[Stored entries]
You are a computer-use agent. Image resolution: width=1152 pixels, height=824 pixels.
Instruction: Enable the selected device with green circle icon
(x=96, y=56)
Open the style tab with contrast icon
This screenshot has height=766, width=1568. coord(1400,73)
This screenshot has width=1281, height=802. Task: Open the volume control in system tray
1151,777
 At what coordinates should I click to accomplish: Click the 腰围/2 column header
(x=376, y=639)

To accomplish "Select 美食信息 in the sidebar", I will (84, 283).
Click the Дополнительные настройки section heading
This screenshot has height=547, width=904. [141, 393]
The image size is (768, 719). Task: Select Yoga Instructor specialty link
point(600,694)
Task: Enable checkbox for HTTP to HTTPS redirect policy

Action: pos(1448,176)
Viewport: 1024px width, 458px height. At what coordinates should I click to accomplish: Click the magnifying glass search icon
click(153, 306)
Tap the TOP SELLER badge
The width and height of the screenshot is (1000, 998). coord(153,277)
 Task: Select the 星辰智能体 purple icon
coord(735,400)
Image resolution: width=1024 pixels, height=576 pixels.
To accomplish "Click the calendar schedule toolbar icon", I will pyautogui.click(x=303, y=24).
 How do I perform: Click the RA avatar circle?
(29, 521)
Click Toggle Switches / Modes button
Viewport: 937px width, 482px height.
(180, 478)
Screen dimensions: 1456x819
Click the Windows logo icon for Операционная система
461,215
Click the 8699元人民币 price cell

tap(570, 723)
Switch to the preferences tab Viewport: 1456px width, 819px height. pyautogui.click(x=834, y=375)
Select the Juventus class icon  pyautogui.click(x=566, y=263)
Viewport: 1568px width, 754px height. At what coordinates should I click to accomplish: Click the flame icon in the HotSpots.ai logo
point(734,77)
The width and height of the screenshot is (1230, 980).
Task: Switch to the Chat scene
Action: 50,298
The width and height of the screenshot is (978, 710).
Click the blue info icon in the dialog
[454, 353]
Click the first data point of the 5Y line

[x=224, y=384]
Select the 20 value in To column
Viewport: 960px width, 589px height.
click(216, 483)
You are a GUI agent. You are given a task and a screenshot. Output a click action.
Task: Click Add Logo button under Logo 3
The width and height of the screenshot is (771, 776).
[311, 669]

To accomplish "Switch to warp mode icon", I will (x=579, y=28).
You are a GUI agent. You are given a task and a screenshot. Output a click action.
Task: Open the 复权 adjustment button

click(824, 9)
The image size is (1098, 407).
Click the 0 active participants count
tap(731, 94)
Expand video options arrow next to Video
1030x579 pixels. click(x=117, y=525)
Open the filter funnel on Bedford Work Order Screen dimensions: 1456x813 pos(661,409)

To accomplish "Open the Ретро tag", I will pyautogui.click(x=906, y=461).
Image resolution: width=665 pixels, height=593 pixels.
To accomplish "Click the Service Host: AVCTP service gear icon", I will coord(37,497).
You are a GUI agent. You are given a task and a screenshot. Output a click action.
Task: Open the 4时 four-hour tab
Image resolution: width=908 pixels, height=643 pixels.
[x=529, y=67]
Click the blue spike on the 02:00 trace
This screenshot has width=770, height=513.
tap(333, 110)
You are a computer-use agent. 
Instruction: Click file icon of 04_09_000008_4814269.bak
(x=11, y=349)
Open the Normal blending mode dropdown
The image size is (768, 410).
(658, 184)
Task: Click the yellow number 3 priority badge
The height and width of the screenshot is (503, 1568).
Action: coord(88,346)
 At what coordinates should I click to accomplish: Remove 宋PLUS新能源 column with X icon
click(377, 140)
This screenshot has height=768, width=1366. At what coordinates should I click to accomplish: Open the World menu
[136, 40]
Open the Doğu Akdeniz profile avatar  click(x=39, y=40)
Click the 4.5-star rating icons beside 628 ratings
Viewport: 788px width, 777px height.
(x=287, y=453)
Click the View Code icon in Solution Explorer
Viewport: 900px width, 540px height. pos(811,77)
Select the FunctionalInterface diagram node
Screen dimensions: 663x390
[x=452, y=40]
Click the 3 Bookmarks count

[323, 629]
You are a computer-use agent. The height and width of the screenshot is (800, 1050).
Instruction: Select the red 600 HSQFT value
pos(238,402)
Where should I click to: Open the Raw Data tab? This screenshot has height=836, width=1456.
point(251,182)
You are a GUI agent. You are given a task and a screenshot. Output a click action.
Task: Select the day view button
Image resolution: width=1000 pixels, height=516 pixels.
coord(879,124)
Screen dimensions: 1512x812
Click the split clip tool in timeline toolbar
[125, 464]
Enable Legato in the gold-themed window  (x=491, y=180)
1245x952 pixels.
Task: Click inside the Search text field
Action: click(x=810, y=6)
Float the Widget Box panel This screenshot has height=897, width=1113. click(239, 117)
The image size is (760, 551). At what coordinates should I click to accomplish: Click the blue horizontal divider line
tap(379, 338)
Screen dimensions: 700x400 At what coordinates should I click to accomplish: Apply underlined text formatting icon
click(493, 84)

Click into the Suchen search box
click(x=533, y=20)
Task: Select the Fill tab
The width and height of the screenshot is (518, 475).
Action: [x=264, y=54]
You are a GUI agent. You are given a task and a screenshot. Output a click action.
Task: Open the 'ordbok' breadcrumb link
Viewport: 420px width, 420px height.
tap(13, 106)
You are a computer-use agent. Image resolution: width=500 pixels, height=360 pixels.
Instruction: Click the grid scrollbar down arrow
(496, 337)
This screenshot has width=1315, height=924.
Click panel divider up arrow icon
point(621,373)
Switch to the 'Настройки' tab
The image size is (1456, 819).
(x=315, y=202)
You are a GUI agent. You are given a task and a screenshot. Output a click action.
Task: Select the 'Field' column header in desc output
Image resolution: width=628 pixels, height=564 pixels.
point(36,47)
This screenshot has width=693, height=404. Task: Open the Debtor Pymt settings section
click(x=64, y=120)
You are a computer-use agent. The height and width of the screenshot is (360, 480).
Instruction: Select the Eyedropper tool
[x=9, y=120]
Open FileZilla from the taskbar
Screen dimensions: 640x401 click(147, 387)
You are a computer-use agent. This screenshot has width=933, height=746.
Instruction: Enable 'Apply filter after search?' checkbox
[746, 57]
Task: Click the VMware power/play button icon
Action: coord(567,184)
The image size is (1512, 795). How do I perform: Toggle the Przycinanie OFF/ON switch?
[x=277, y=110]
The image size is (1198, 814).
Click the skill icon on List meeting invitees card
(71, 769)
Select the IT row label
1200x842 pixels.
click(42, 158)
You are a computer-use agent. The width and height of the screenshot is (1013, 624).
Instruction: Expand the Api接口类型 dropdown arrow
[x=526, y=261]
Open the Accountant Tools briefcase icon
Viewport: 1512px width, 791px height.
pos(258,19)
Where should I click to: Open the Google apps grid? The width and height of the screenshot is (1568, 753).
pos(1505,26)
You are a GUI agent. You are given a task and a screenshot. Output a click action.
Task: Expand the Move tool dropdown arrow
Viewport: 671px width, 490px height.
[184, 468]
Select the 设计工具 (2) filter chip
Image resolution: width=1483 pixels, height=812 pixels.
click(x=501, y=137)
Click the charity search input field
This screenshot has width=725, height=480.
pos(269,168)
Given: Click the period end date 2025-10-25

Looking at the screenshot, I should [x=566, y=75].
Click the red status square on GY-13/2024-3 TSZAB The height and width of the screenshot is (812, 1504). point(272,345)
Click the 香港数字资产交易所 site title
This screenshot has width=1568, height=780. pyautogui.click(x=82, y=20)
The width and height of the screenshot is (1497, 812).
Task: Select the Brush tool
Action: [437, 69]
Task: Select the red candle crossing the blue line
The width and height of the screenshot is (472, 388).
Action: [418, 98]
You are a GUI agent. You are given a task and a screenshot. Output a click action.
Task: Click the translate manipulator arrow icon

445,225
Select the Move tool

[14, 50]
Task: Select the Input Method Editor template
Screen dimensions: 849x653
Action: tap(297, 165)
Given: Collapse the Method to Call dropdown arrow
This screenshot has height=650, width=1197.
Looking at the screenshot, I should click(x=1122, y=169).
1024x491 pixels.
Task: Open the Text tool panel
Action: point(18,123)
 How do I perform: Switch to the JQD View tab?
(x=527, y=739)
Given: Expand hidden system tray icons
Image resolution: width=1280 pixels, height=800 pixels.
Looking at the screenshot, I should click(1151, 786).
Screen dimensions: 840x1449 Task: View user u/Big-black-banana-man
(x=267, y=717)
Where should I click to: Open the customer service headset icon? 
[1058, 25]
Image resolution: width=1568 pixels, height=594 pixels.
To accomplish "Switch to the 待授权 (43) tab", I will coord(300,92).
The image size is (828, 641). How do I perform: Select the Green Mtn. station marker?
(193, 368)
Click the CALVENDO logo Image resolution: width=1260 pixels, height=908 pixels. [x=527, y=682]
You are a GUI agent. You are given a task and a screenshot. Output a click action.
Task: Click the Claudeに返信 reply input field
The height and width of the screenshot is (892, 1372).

• [Aim of the task] Copy the entries above word for word, from the line with "Select the Juventus" up to and including the line with "tap(731, 94)".

• [Solved problem]
Select the Juventus class icon  pyautogui.click(x=566, y=263)
Viewport: 1568px width, 754px height. At what coordinates should I click to accomplish: Click the flame icon in the HotSpots.ai logo
point(734,77)
The width and height of the screenshot is (1230, 980).
Task: Switch to the Chat scene
Action: 50,298
The width and height of the screenshot is (978, 710).
Click the blue info icon in the dialog
[454, 353]
Click the first data point of the 5Y line

[x=224, y=384]
Select the 20 value in To column
Viewport: 960px width, 589px height.
click(216, 483)
You are a GUI agent. You are given a task and a screenshot. Output a click action.
Task: Click Add Logo button under Logo 3
The width and height of the screenshot is (771, 776).
[311, 669]

To accomplish "Switch to warp mode icon", I will (x=579, y=28).
You are a GUI agent. You are given a task and a screenshot. Output a click action.
Task: Open the 复权 adjustment button

click(824, 9)
The image size is (1098, 407).
Click the 0 active participants count
tap(731, 94)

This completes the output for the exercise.